Ao sair de sua casa, em 17/05/2020, Miriam foi surpreendida por faixa anônima estendida na via pública com diversas ofensas à sua honra. Diante da humilhação sofrida, Miriam deixou o país e foi morar no exterior sem se interessar em descobrir o responsável pelos fatos. Em 03/01/2021, Miriam recebeu mensagem de Sandra, sua antiga vizinha, confessando ser ela a autora das ofensas, bem como esclarecendo que informou os fatos ao delegado de polícia, em razão de seu arrependimento. Miriam entrou em contato com seu advogado, em 25/01/2021, para esclarecimentos jurídicos, informando que permanece no exterior. O advogado deverá esclarecer naquela data que o crime praticado seria de injúria, de ação penal privada, logo:
- A)a abertura do inquérito policial poderá ser determinada pela autoridade policial, diretamente, mas a ação penal depende da iniciativa da vítima;
Errada, porque em crime de ação privada o inquérito policial não é aberto pela autoridade de ofício; ele depende de requerimento do ofendido ou de seu representante legal.

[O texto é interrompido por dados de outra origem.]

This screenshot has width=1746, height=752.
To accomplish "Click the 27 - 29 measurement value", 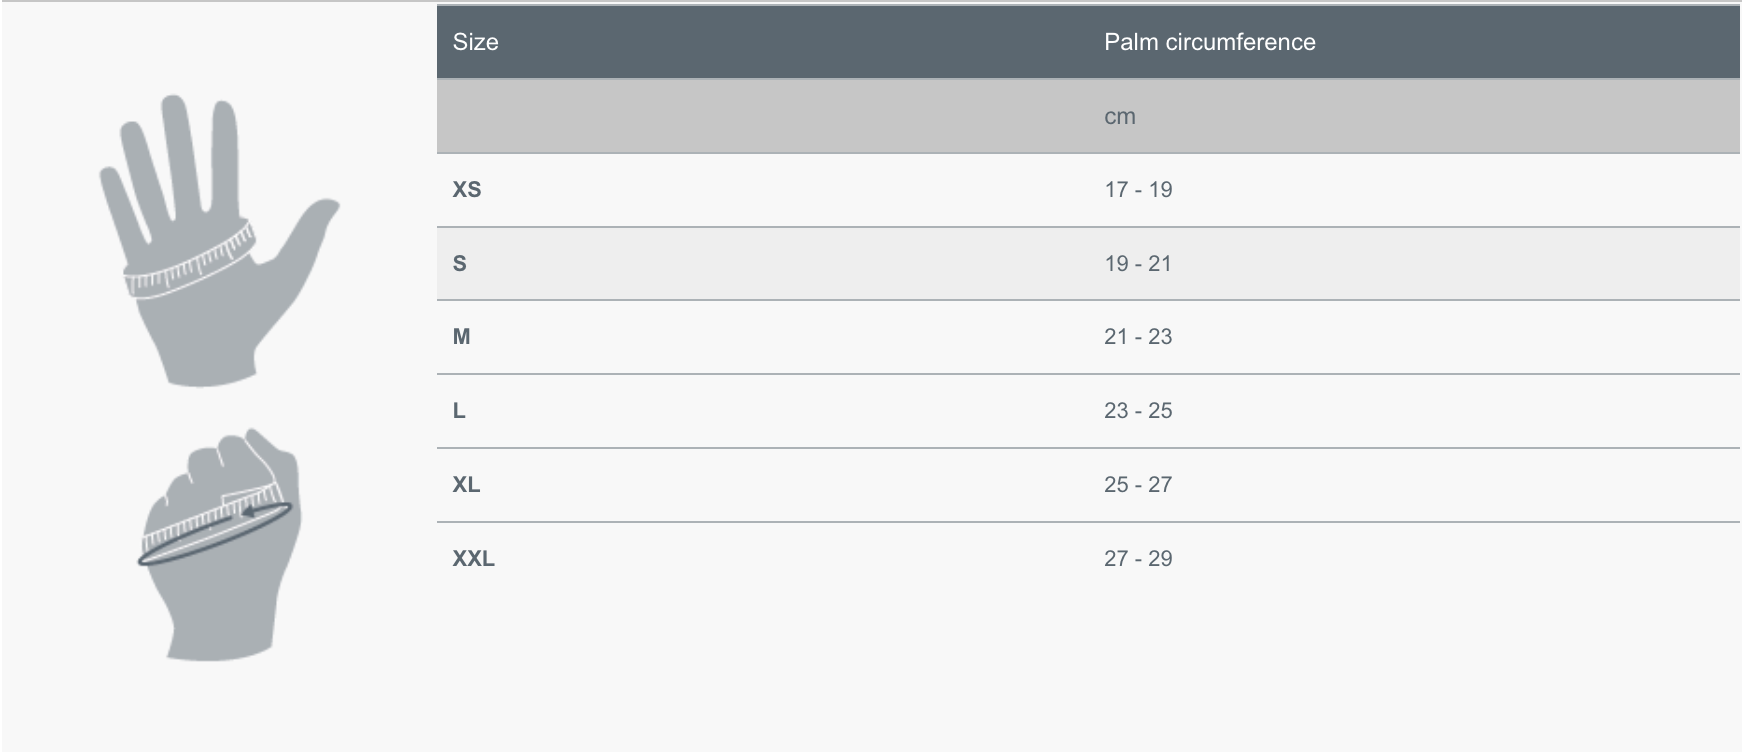I will pyautogui.click(x=1138, y=559).
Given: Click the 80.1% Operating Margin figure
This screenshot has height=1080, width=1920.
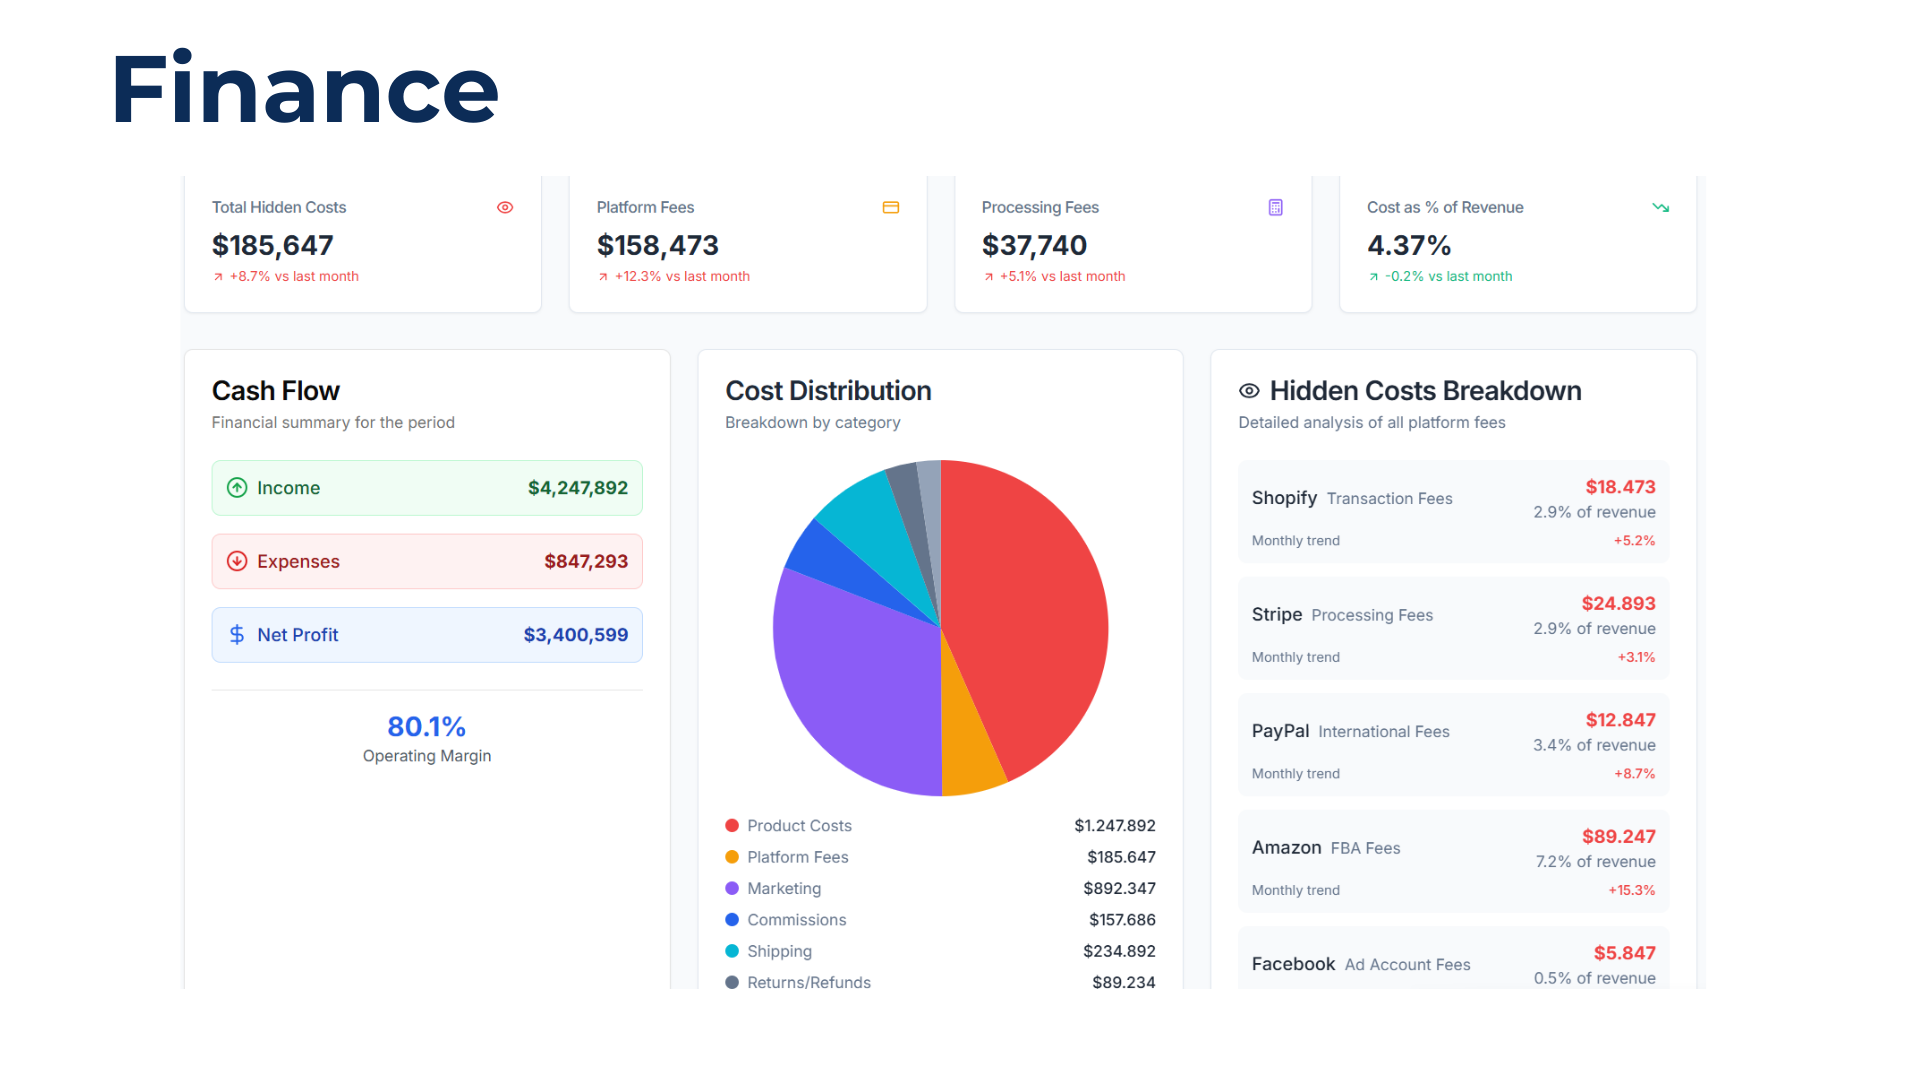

- B)a abertura do inquérito policial não poderá ser determinada pela autoridade policial nem requerida por Miriam, pois operou-se o prazo prescricional para representação;
Errada, porque aqui não se fala em representação nem em prescrição, e sim em direito de queixa com prazo decadencial de 6 meses.
- C)a queixa-crime poderá ser oferecida por Miriam, mas, se através de procurador, exigem-se poderes especiais;
Certa, pois a queixa-crime ainda podia ser proposta e, se feita por procurador, exigia poderes especiais na procuração, nos termos do art. 44 do CPP.
- D)a inicial acusatória não poderá ser oferecida por Miriam, pois operou-se o prazo decadencial;
Errada, porque não houve decadência: Miriam descobriu a autoria em 03/01/2021 e consultou o advogado em 25/01/2021, ainda dentro do prazo legal.
- E)a queixa-crime poderá ser oferecida por Miriam, pessoalmente ou por procurador sem poderes especiais.
Errada, porque a queixa até pode ser oferecida por procurador, mas não sem poderes especiais.
Gabarito: C
Em crimes contra a honra, como a injúria, a regra geral é a ação penal privada. Isso significa que o Ministério Público não entra com a queixa por conta própria: quem toma a iniciativa é a vítima, por meio de queixa-crime. Aqui, Miriam soube quem foi a autora em 03/01/2021, quando Sandra confessou os fatos. Então, em 25/01/2021, ela ainda estava muito dentro do prazo de 6 meses para propor a ação, previsto no art. 38 do CPP e no art. 103 do CP. O detalhe que costuma derrubar muita gente é este: em ação penal privada, a queixa pode ser oferecida pela própria vítima ou por procurador, mas, se for por advogado, a procuração precisa ter poderes especiais e mencionar o fato criminoso e o nome do querelado, como exige o art. 44 do CPP. Sem esses poderes especiais, a peça fica capenga. Outro ponto importante: o fato de Miriam estar no exterior não impede, por si só, o exercício do direito de queixa. O que importa, aqui, é que ela descobriu a autoria em tempo hábil e ainda não tinha ocorrido decadência. Não há prescrição de representação, porque este tema é de ação privada, não de ação pública condicionada. Por isso, o gabarito é a letra C: a queixa-crime podia ser oferecida, mas, se por procurador, dependia de poderes especiais. É o clássico movimento da banca: mistura prazo, legitimidade e formalidade da procuração para ver se você escorrega no tapete processual.